2. Running pass 'AVR DAG->DAG Instruction Selection' on function '@"core::num::dec2flt::num::digits_to_big"'
#0 0x00007f5841e1dd9a llvm::sys::PrintStackTrace(llvm::raw_ostream&) /home/dylan/projects/avr-rust/rust/src/llvm/lib/Support/Unix/Signals.inc:499:3
#1 0x00007f5841e1c234 llvm::sys::RunSignalHandlers() /home/dylan/projects/avr-rust/rust/src/llvm/lib/Support/Signals.cpp:67:5
#2 0x00007f5841e1c3b5 SignalHandler(int) /home/dylan/projects/avr-rust/rust/src/llvm/lib/Support/Unix/Signals.inc:348:31
#3 0x00007f58414a44d0 __restore_rt (/usr/lib/libpthread.so.0+0x124d0)
#4 0x00007f584101482f __GI_raise (/usr/lib/libc.so.6+0x3782f)
#5 0x00007f5840fff672 __GI_abort (/usr/lib/libc.so.6+0x22672)
#6 0x00007f5840fff548 _nl_load_domain.cold.0 (/usr/lib/libc.so.6+0x22548)
#7 0x00007f584100cdb6 (/usr/lib/libc.so.6+0x2fdb6)
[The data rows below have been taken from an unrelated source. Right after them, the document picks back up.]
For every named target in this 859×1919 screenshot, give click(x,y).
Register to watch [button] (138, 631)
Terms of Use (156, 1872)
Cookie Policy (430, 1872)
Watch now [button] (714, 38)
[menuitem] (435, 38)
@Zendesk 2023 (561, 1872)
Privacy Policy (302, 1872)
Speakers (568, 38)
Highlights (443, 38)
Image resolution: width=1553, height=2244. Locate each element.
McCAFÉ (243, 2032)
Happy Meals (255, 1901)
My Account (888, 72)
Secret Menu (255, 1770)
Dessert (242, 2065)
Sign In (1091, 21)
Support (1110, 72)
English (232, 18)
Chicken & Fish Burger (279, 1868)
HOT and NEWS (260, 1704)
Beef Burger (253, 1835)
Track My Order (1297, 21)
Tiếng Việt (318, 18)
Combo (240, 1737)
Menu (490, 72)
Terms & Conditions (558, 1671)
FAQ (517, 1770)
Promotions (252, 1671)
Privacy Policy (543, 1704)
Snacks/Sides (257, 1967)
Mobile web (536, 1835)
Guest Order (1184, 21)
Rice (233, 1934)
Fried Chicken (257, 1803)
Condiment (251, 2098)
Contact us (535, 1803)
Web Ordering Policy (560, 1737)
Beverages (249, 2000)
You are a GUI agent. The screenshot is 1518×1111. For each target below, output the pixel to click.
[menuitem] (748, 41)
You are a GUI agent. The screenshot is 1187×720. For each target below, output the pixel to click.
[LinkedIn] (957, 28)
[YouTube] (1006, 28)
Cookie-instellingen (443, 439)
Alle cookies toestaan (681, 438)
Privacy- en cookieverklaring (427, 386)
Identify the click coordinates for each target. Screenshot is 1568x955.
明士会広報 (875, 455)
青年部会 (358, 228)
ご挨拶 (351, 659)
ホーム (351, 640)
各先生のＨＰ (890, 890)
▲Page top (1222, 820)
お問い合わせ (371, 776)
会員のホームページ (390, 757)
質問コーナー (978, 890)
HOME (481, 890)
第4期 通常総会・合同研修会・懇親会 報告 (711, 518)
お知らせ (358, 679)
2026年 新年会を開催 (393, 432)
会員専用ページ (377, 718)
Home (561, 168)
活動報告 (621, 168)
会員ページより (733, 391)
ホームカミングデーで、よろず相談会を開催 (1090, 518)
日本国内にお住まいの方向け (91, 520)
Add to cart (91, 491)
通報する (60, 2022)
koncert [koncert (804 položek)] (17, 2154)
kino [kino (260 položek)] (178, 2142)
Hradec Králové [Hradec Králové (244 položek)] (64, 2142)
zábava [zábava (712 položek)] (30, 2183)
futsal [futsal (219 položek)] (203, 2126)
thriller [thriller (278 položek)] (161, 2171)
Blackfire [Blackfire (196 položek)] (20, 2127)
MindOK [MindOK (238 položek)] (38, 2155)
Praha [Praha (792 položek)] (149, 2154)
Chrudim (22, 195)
#8 0x00007f58422c3deb llvm::ScheduleDAGTopologicalSort::InitDAGTopologicalSorting() /home/dylan/projects/avr-rust/rust/src/llvm/lib/CodeGen/ScheduleDAG.cpp:506:7
#9 0x00007f58424b1d75 (anonymous namespace)::ScheduleDAGRRList::Schedule() /home/dylan/projects/avr-rust/rust/src/llvm/lib/CodeGen/SelectionDAG/ScheduleDAGRRList.cpp:371:3
Using llvm trunk at 3a987cdf3
(r362773
)
./bin/llc -march=avr -o - -filetype=asm foo.ll
Gives
.text
.file "bugpoint-output-95356ba.bc"
.globl "core::num::dec2flt::num::digits_to_big" ; -- Begin function core::num::dec2flt::num::digits_to_big
.p2align 1
.type "core::num::dec2flt::num::digits_to_big",@function
"core::num::dec2flt::num::digits_to_big": ; @"core::num::dec2flt::num::digits_to_big"
; %bb.0: ; %start
ldi r24, 1
cpi r24, 0
breq LBB0_2
; %bb.1: ; %bb2.i
ret
LBB0_2: ; %start
ldi r24, 0
cpi r24, 0
brne LBB0_4
; %bb.3: ; %bb4.i
LBB0_4: ; %bb3.i
ld r24, Z
ldd r25, Z+1
ldd r18, Z+2
ldd r19, Z+3
subi r24, 48
sbci r25, 255
sbci r18, 255
sbci r19, 255
st Z, r24
std Z+1, r25
std Z+2, r18
std Z+3, r19
.Lfunc_end0:
.size "core::num::dec2flt::num::digits_to_big", .Lfunc_end0-"core::num::dec2flt::num::digits_to_big"
; -- End function
; Declaring this symbol tells the CRT that it should
;copy all variables from program memory to RAM on startup
.globl __do_copy_data
; Declaring this symbol tells the CRT that it should
;clear the zeroed data section on startup
.globl __do_clear_bss
So perhaps an LLVM upgrade will fix this?
I cherry-picked avr-rust/llvm-project@56d676b08b956051de3f781e7afd73365d62a7a9 and avr-rust/llvm-project@a5b647806b43a505da004f54e19b41476121c98b into the avr-support-aa35e73b
branch (#137), and this test no longer fails.